Zum Zustandekommen eines Vetrages
Nimmt ein Anlageinteressent für seine Anlageentscheidung die Hilfe eines Vermittlers oder Beraters in Anspruch und geht dieser darauf ein, kommt auch ohne eine entsprechende ausdrückliche Vereinbarung ein Vermittlungs- bzw. Beratungsvertrag zustande.

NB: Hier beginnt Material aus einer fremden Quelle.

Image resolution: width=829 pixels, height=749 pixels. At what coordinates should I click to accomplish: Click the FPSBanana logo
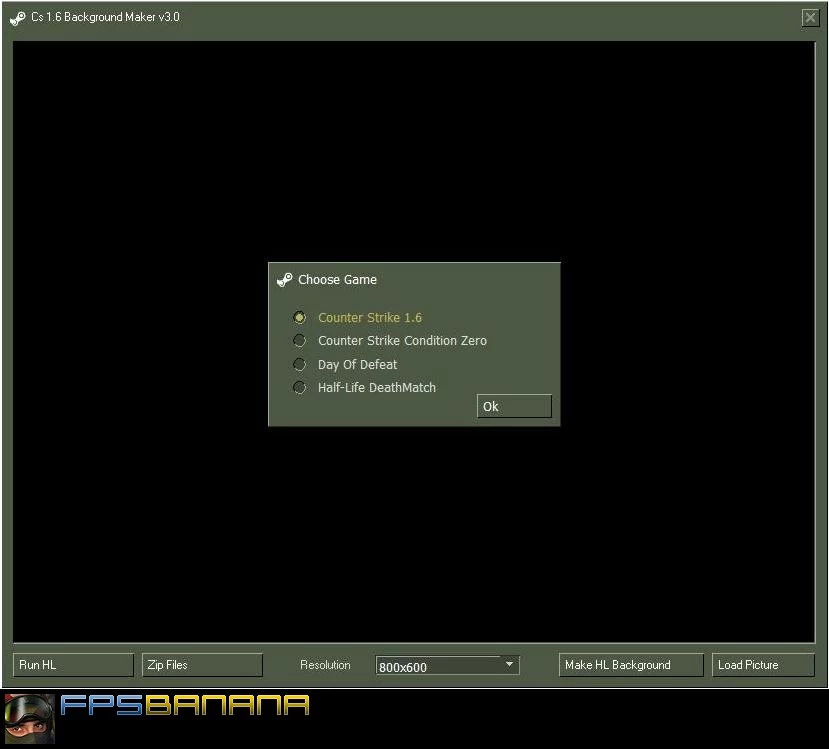[184, 706]
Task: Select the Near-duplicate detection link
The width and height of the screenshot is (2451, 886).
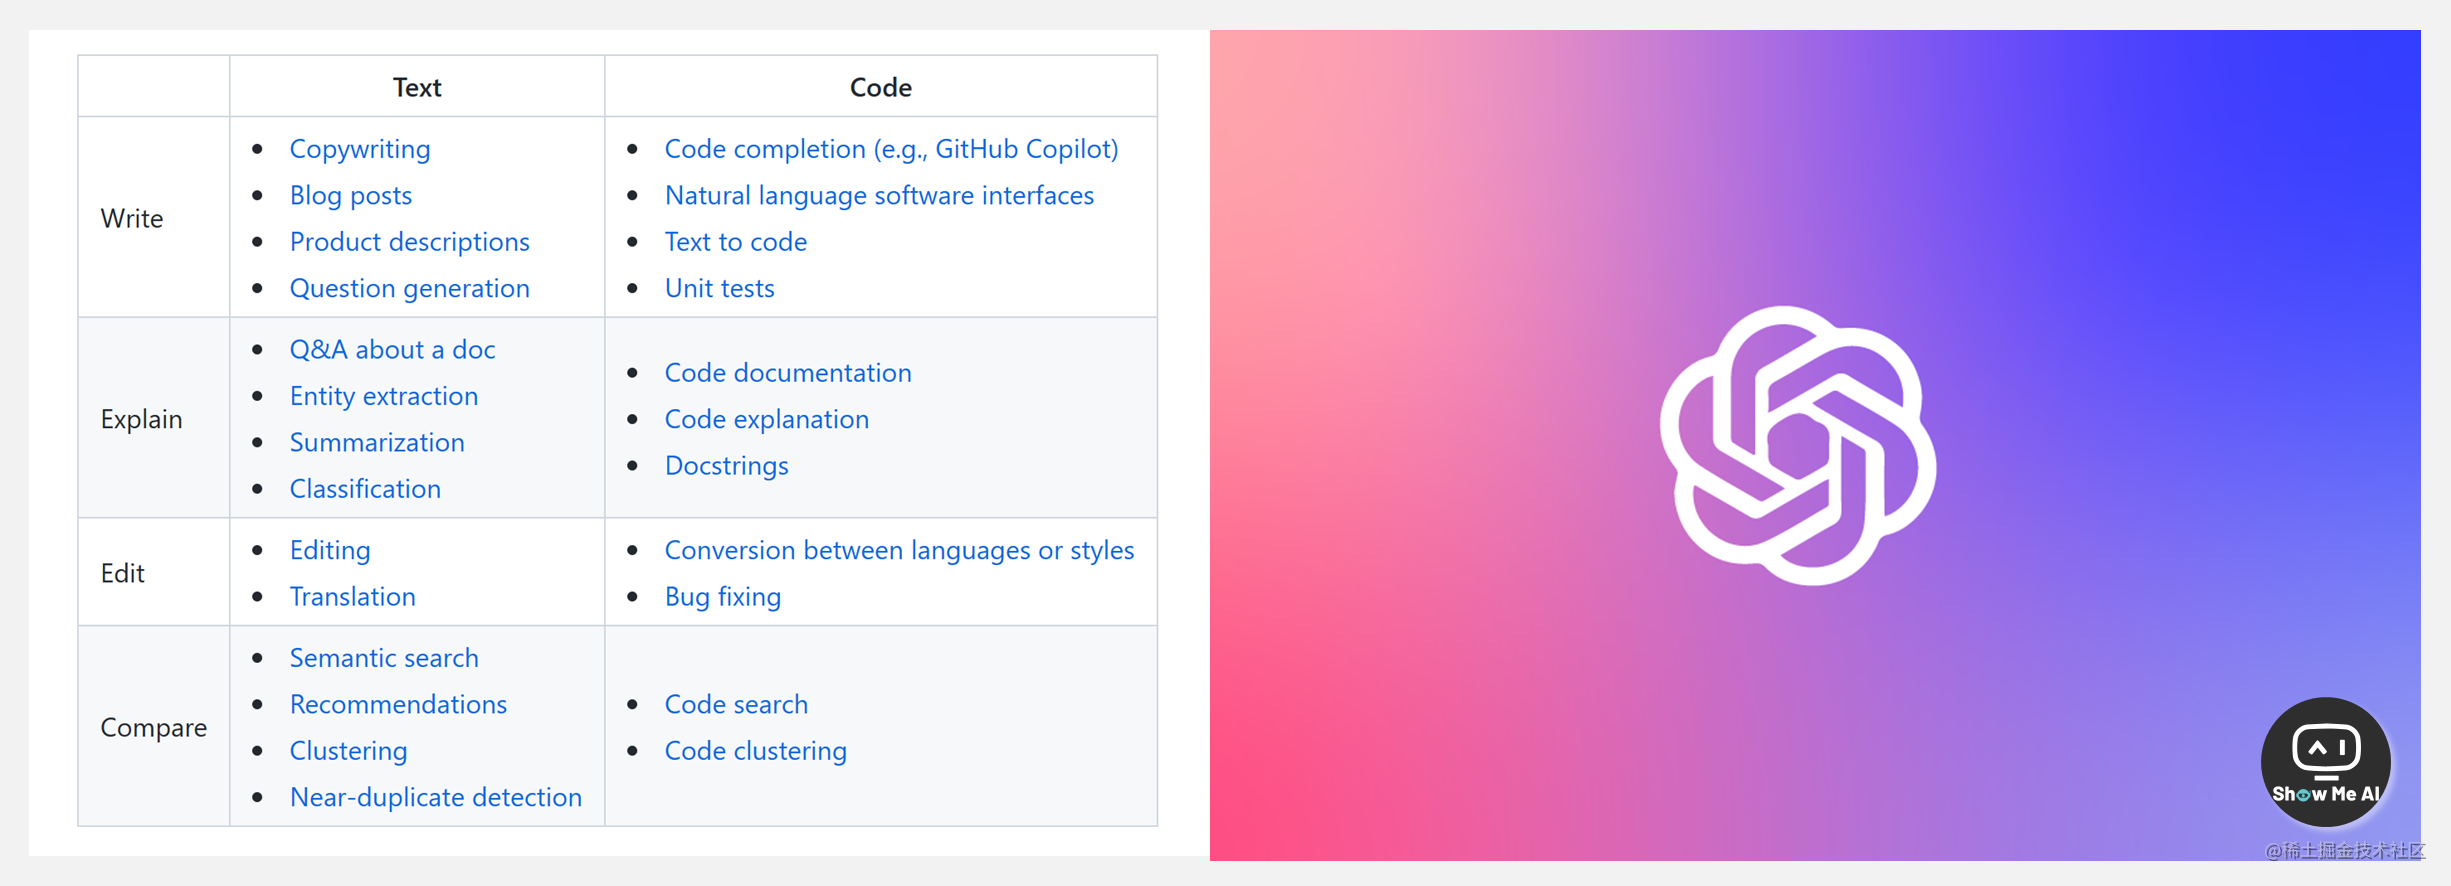Action: pyautogui.click(x=436, y=797)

Das trifft auch für Banken zu, die schon dadurch „stillschweigend“ einen solchen Vertrag schließen, wenn sie erkennen, dass der Kunde das Ergebnis ihres Gespräches zur Grundlage einer Anlageentscheidung machen will.
Schadenersatz bei Pflichtverletzung
Kommt es zu einer Pflichtverletzung des Vermittlers bzw. Beraters, dann sind diese zum Schadensersatz verpflichtet. Der Anleger ist dann so zu stellen, als habe er die konkrete Anlageentscheidung nicht getroffen.
Aus dem Anlageberatungsvertrag ergibt sich die Pflicht, den Anleger „anlegergerecht“, „anlagegerecht“ und „objektgerecht“ zu beraten. Dabei verlangt die anlegergerechte Beratung, den Wissensstand des Kunden über das vorgesehene Anlagegeschäft und dessen Risikobereitschaft zu berücksichtigen. Je nachdem, ob die beabsichtigte Investition der sicheren Geldanlage dienen oder spekulativen Charakter haben soll, ist der Kunde zu beraten. Die am Ende ausgesprochene konkrete Anlageempfehlung muss sowohl dieses Ziel des Kunden berücksichtigen als auch auf dessen persönliche Verhältnisse zugeschnitten sein. Ganz entscheidend ist schließlich, dass der Kunde über alle Umstände und Risiken richtig und vollständig informieret wird. Das betrifft die dezidierte Risikoaufklärung über die Anlageform (anlagegerecht) – hier: die Mittelstandsanleihe – als auch über die konkrete Investition (objektgerecht) – hier: die Anleihe eines bestimmten Unternehmens.
Haftung bei Empehlung gegen den Wunsch des Anlegers
Kommt es dazu, dass einem Anlageinteressenten entgegen seinem ausdrücklichen Wunsch, sein Geld „sicher“ anzulegen (z.B. Festgeldanlage) von dem Berater eine risikoreiche Anlage wie eine Anleihe oder einer Zertifikat empfohlen wird und er diese dann auch zeichnet, so haftet der Berater im Schadensfall auch dafür. Denn bei der Verletzung von Beratungs- und Aufklärungspflichten wird vermutet, dass der Geschädigte sich „aufklärungsrichtig“ verhalten hätte. Daher wird davon auszugehen, dass ein Anleger bei einer richtigen Beratung über die unterschiedlichen Risikosituation bei der gewünschten sicheren Anlage im Vergleich zu der empfohlenen Anlage eine Investition in die Anlage nicht vorgenommen hätte.